Одно только право у нас — умирать! Стройтесь под красное знамя: мы отвоюем право на жизнь в мире, построенном нами.

V

Шаг до границы пороховой свинцового континента, где ноги запутываются в траве, которой в помине нету.
— Товарищ, мать обними за меня… Уже стекленеют очи. Наверно, в страну, где сады и хлеб, уходит мертвый рабочий.
Овчарка смерти, не лай, пулемет: все равно твоя песня спета.
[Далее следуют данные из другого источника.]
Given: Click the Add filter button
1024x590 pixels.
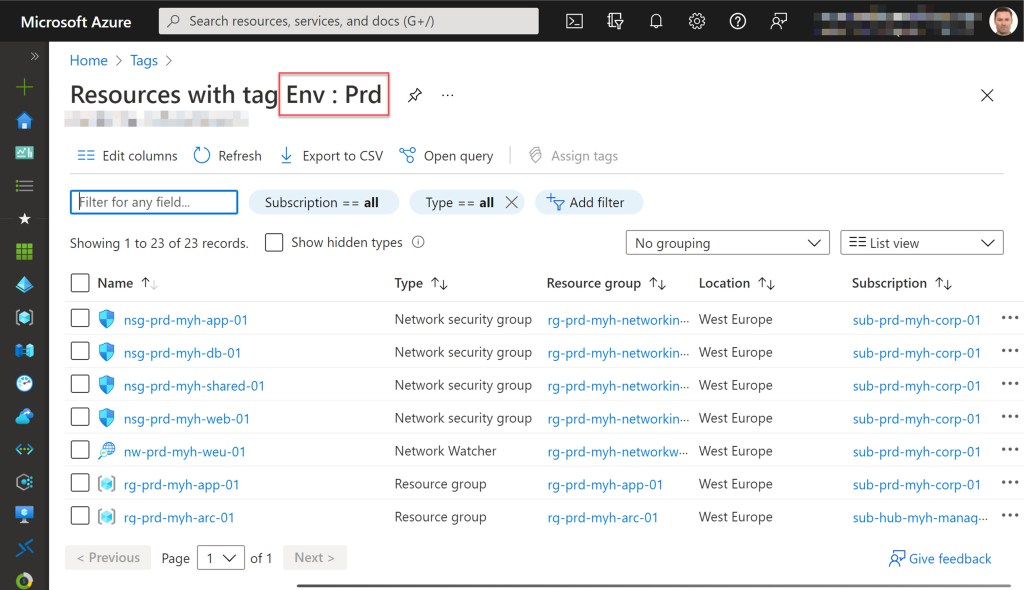Looking at the screenshot, I should click(588, 202).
Поднялся в атаку рабочий люд на всех перекрестках света.

 

Чертеж человека

Мир покрыт колыбелями, они поют по ночам.
Человек живет, нагромождая кубы камней для домов грядущих людей.
Согнутый климатом и средою, ориентируясь по башням, дымовым трубам и антеннам, ежедневный путник в своем городе, терпящий крушение, начиная с пяти, среди электрической растительности уведомлений, объявлений, реклам.
Дрессировщик машин, обитатель небоскребов, ты на Севере и на Юге, на Западе и на Востоке — белый человек, желтый человек, черный человек.
Цветут в его руках маршруты поездов и пароходов.
В его глазах складываются утра, накормленные газетами.
Железная дорога шлифует землю, волоча за собою стружки пейзажей, а самолет восстает на географию, ведомый человеком с совершенными руками.
Человек кричит в Мехико, в Берлине, в Москве и в Буэнос-Айресе, радиограммы опутывают планету.
Вот он, пейзаж нашей ночи: город опоясывается поясом поездов, прожекторы высовывают рожки улитки, и спускается самолет, потерпевший крушение в небе.
И поднимается Человек, изобретатель грядущего, окруженный машинами, воззваньями Ленина, планами Нью-Йорка и панорамами вселенной.